If you are an Android app developer, your performance concerns probably start and stop at a fairly high level ¹. I find working on large scale libraries like Compose fascinating because you need to worry about performance not only at a macro level, but also at a micro level. Since parts of the libraries can be invoked frequently (many times per frame for instance), even micro-optimizations can make a difference ².

Jetpack Compose obviously benefits greatly from the amazing work done by kotlinc, R8, and ART to automagically optimize both your apps and our libraries, but these automatic optimizations have their own limits. Importantly, some of those optimizations — the ones performed by R8 — will not apply in debug mode. This means that there are optimizations that will matter to developers if they allow us to improve their debugging workflow.

With that in mind, I have spent a lot of time looking at the code in Jetpack Compose to find optimization opportunities at all levels of the stack. To help me do this, I have built and published kotlin-explorer, a desktop app that makes it easier to visualize Kotlin code as both dex bytecode and ARM 64-bit assembly. Using this tool revealed a few fascinating low-level optimization opportunities I would like to share with you, starting with Int.sign. Next time, we’ll look at Float.sign.

Int.sign is a simple API that returns the sign of an integer as an integer:

-1 if the value is negative
0 if the value is zero
1 if the value is positive

In Kotlin, Int.sign is implemented as follows in the standard library:

1public actual val Int.sign: Int get() = when {
2    this < 0 -> -1
3    this > 0 -> 1
4    else -> 0
5}

The implementation is clean, concise and does exactly what it should, so what could we possibly improve here?
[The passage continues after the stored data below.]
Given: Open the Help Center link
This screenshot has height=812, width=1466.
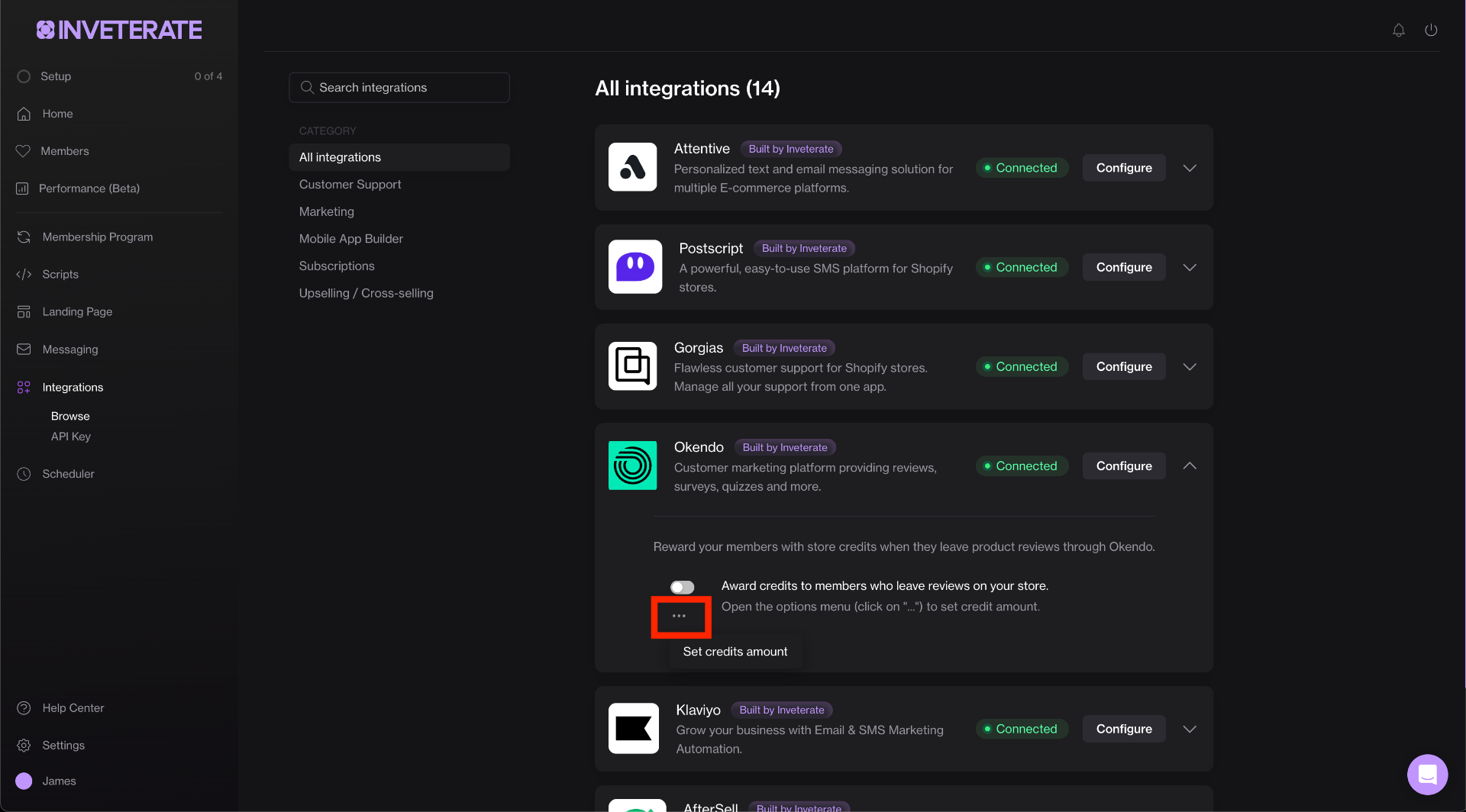Looking at the screenshot, I should 73,708.
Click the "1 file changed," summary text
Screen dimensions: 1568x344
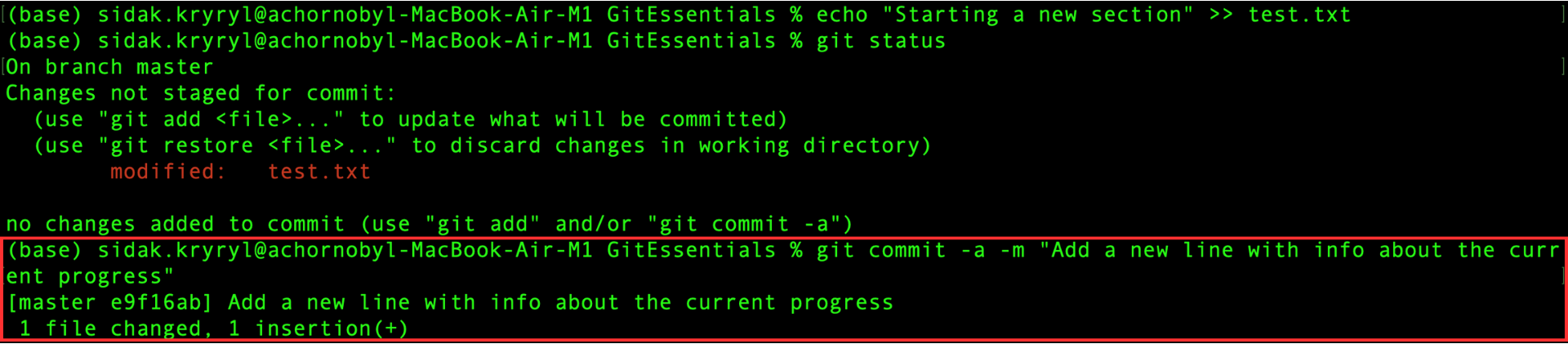point(116,328)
To figure this out, let’s look at the generated dex bytecode:

1if-gez v0, 0004 // +0004
2const/4 v0, #int -1 // #ff
3goto 0009 // +0006
4if-lez v0, 0008 // +0004
5const/4 v0, #int 1 // #1
6goto 0009 // +0002
7const/4 v0, #int 0 // #0
8return v0

This assembly is a direct translation of the original Kotlin code into dex instructions, so let’s go a level deeper and look at the aarch64 assembly that will run on your Android device:

1cmp w1, #0x0 (0)
2cset w0, ge
3cmp w1, #0x0 (0)
4cset w1, gt
5cmp w0, #0x0 (0)
6csinv w0, w1, wzr, ne
7ret

This version is a little better because it removes the branches found in the original code. It relies instead on aarch64’s conditional but branchless instructions cset and csinv. Even if you don’t fully understand aarch64 assembly, the fact that the comparison instruction cmp is used twice to compare the w1 register to 0 should raise questions. And it is indeed possible to write a more optimized version of Int.sign in aarch64:

1cmp w1, #0x0 (0)
2cset w0, ne
3cneg w0, w0, lt
4ret

This new version uses half of the instructions (excluding ret) compared to the previous solution. Thankfully, it is easy to get Int.sign to produce this code by forcing it to use java.lang.Integer.signum() for which ART provides an optimized instrinsic:

1public actual val Int.sign: Int get() = Integer.signum(this)
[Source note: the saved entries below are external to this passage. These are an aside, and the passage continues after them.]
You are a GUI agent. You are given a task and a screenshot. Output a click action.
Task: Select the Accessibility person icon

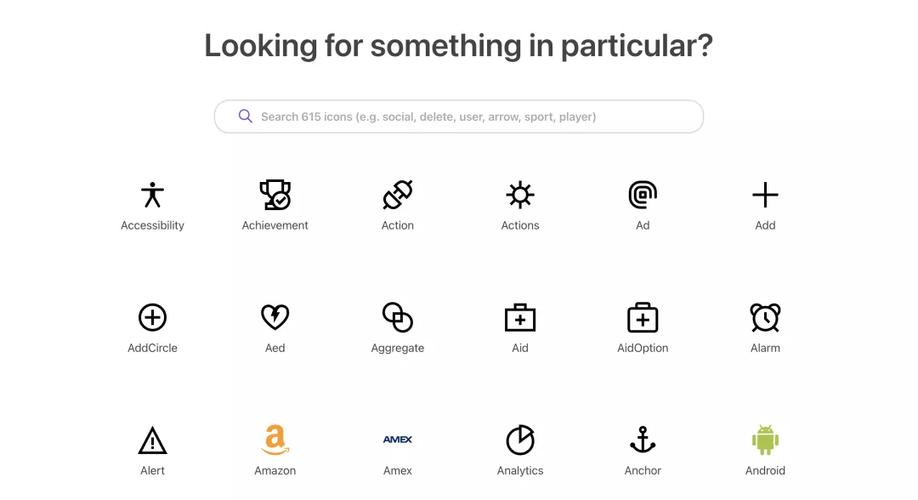[152, 195]
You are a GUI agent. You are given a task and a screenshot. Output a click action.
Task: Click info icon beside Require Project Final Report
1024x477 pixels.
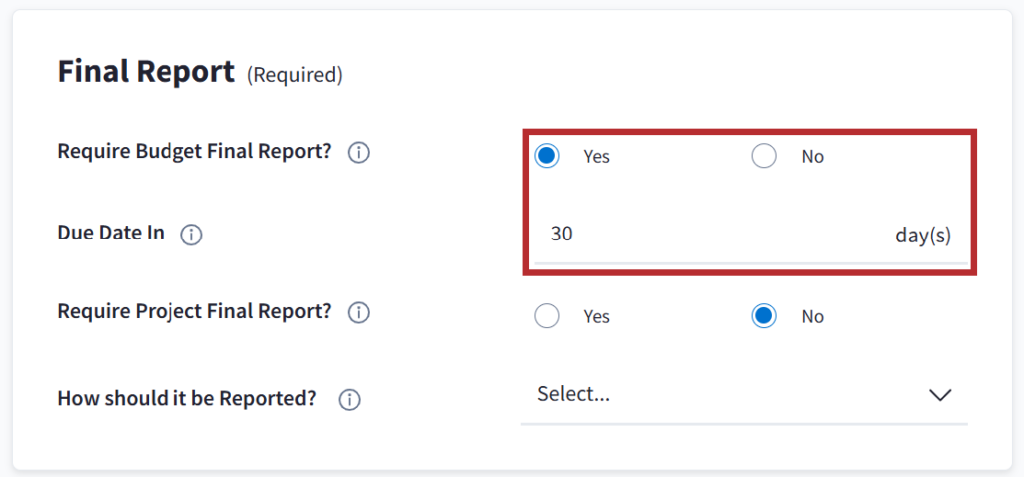point(359,313)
So what should you do about this? You could create your own version of Int.sign (see below as well) or you could wait for Kotlin 2.0 which will include a fix. JetBrains measured the impact of this change on JDK21 on Linux, and the improvements are significant.

There is another way to implement Int.sign without branches that doesn’t rely on runtime intrinsics to produce good aarch64 assembly:

1val Int.sign: Int get() = (this shr 31) or (-this ushr 31)

With some bit-manipulation ³ trickery we end up with the following aarch64 code:

1neg w0, w1
2lsr w0, w0, #31
3orr w0, w0, w1, asr #31
4ret

Does this version matter? No idea, I have not benchmarked it ⁴. But it’s neat.

As they should. ↩︎
Especially when you add up the effects of many such micro-optimizations. ↩︎
I love Kotlin but I strongly dislike its bitwise operators, especially to shift bits around. ↩︎
But JetBrains did and it looks to be as fast as the signum() version. ↩︎